- **Dataset excerpts**
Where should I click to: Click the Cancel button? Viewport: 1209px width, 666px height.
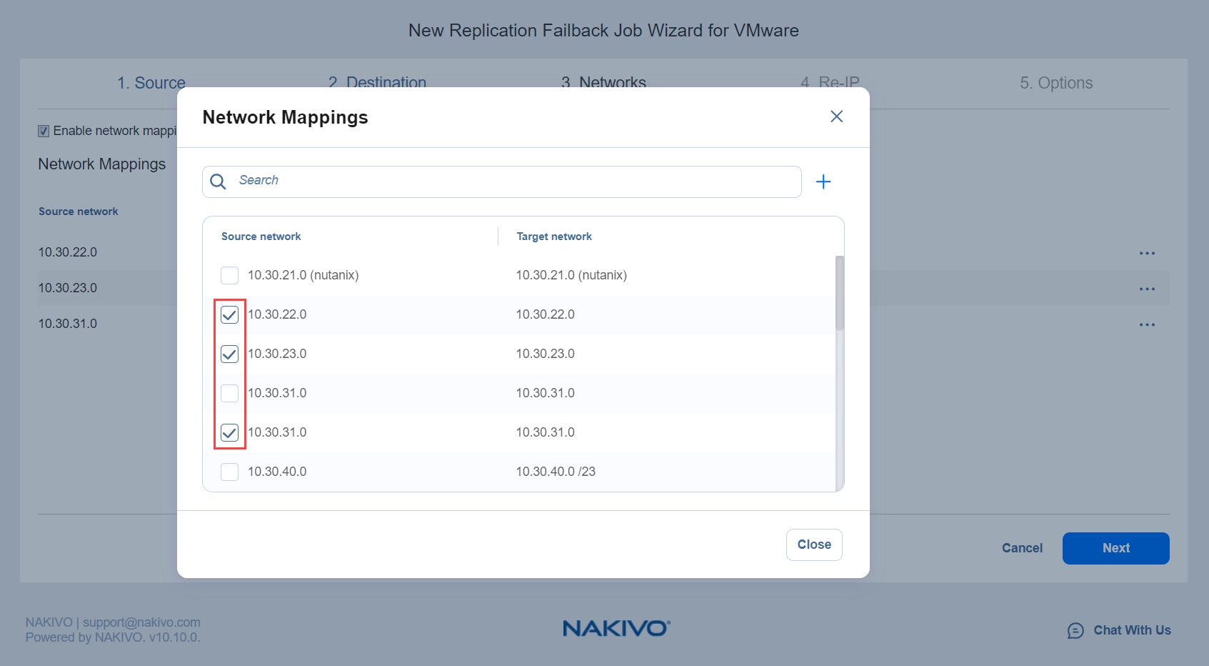coord(1021,548)
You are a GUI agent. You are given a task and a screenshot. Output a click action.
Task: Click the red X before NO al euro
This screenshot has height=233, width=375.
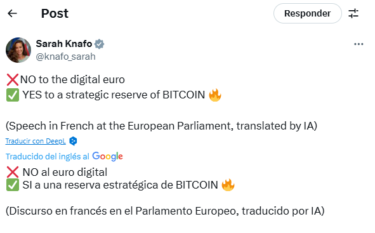[13, 172]
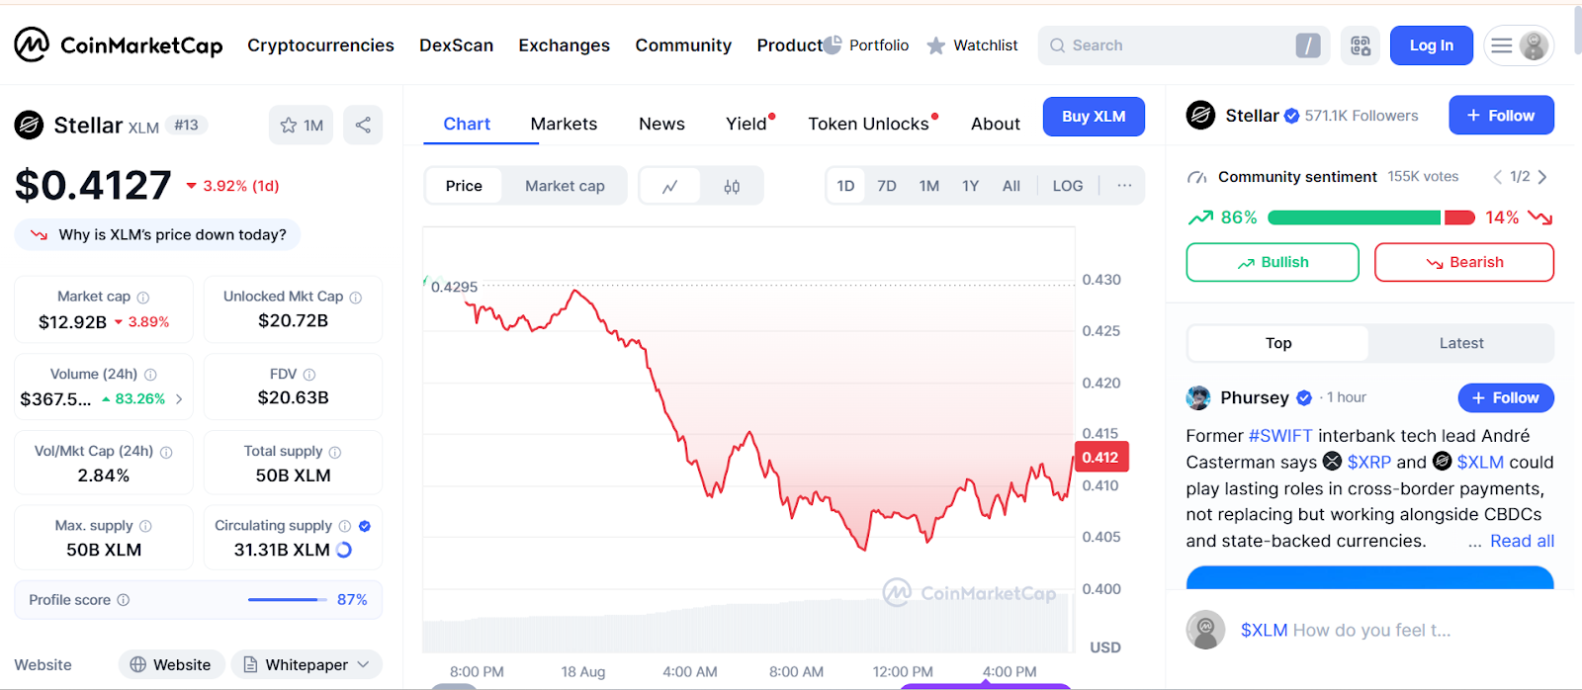The height and width of the screenshot is (690, 1582).
Task: Click the Buy XLM button
Action: [1094, 117]
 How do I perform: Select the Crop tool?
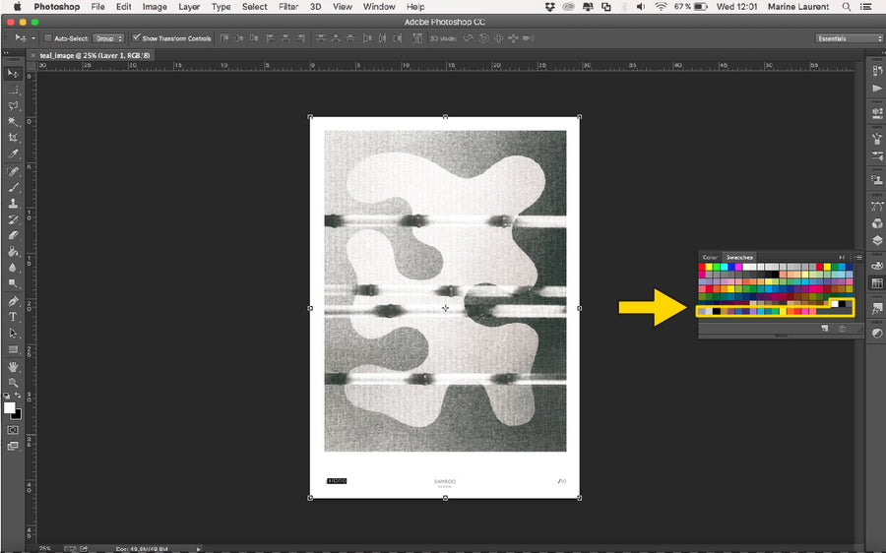click(x=14, y=139)
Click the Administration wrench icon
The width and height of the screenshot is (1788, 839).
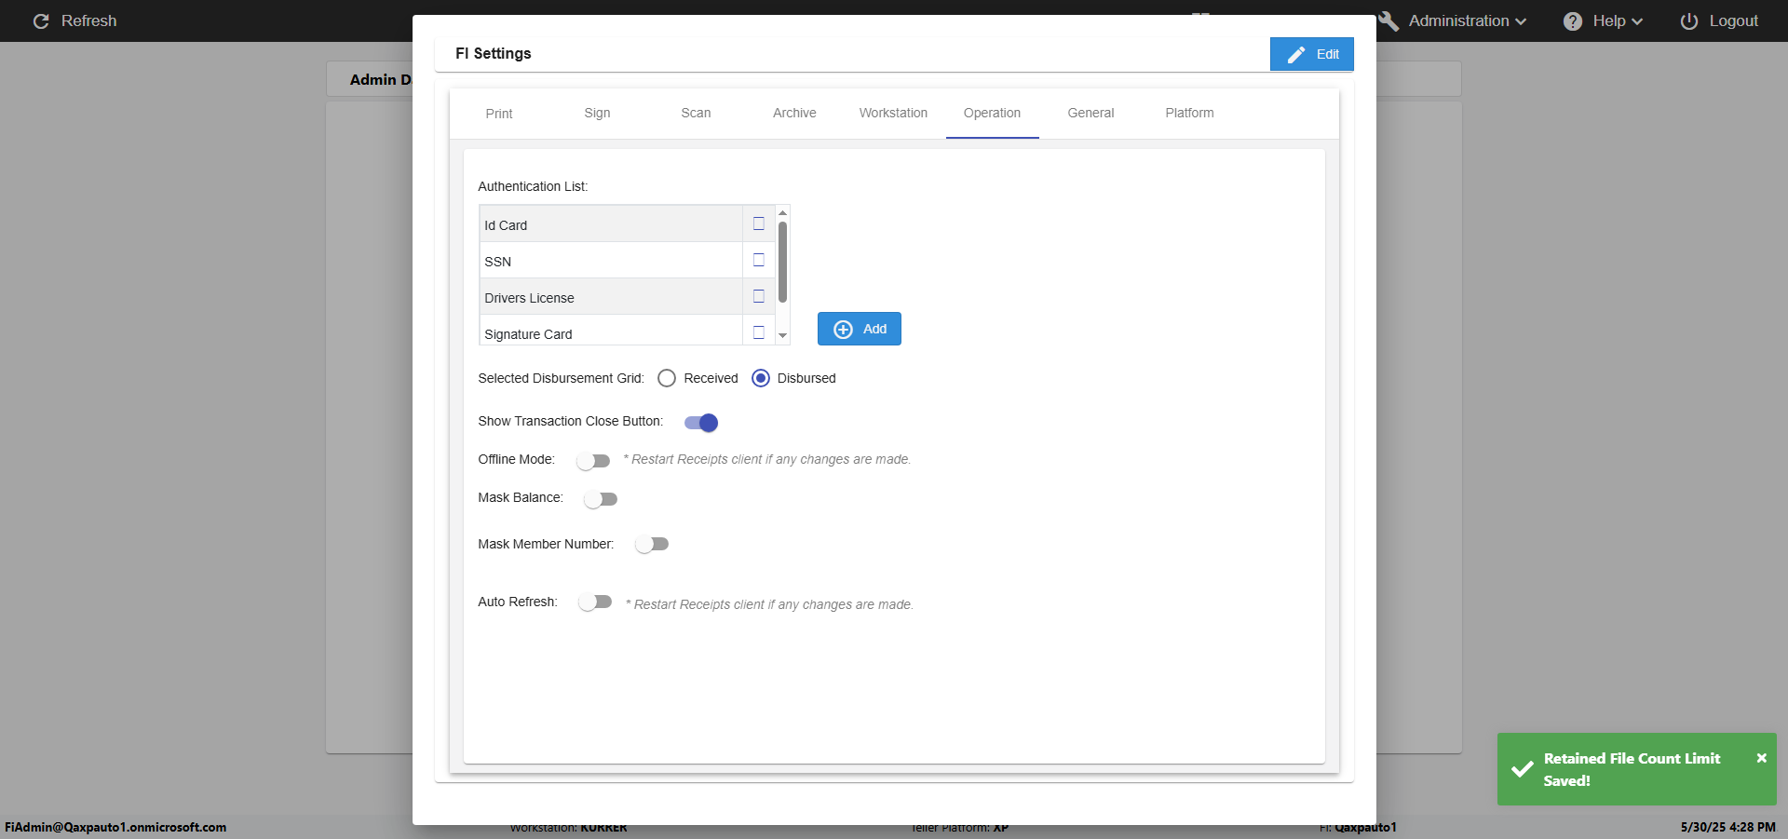(x=1388, y=20)
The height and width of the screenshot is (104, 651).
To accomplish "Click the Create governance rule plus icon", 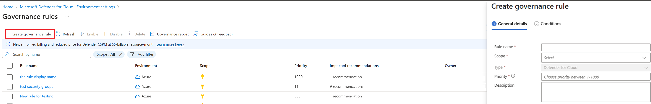I will coord(8,34).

- **Assigned task**
Look at the listing and set down only the lines from its start through the line with "Task: Click the red X before NO al euro", word for word and without pictures.

- **Result**
Where should I click to: Click the Cancel button? Viewport: 1209px width, 666px height.
coord(1021,548)
You are a GUI agent. You are given a task and a screenshot. Output a click action.
Task: Click the red X before NO al euro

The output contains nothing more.